## Aim of the task
Copy out, unchanged, the entries below from the "You are a GUI" line to the final line. Omit pictures.

BEGIN Exercise materials

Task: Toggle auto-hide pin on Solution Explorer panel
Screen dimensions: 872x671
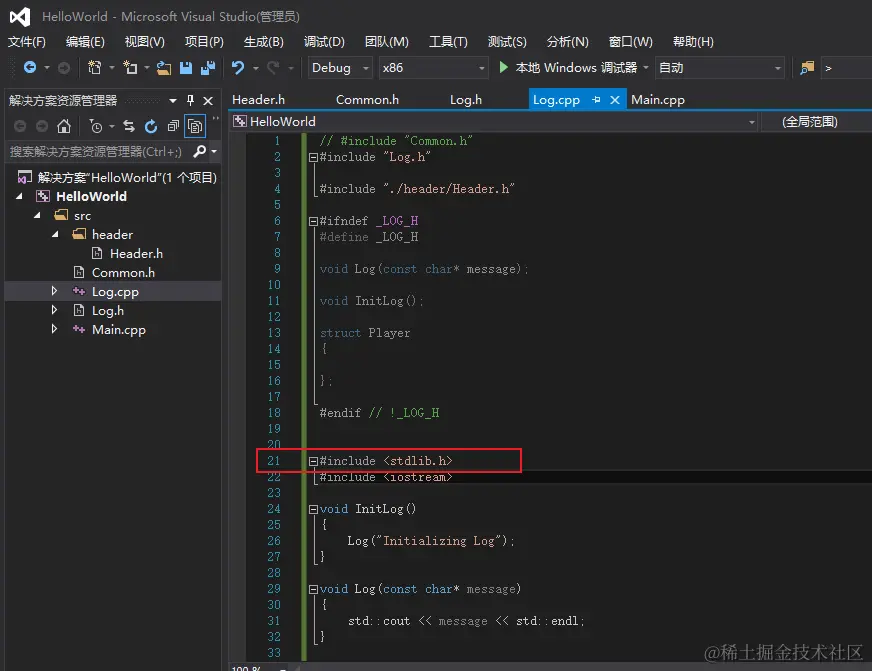Action: click(x=190, y=101)
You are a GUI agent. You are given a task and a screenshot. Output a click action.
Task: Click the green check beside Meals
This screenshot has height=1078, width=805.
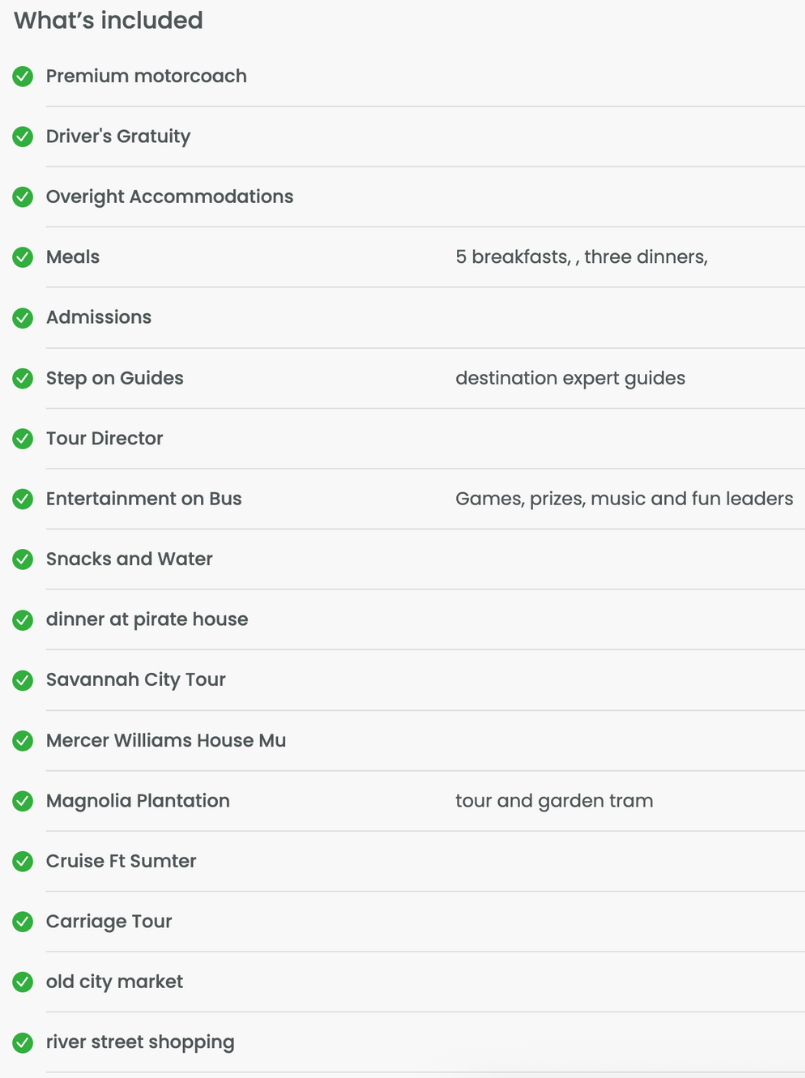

END Exercise materials

## Reply to the exercise
You are a GUI agent. You are given a task and a screenshot. Output a click action.
Task: Click the green check beside Meals
This screenshot has height=1078, width=805.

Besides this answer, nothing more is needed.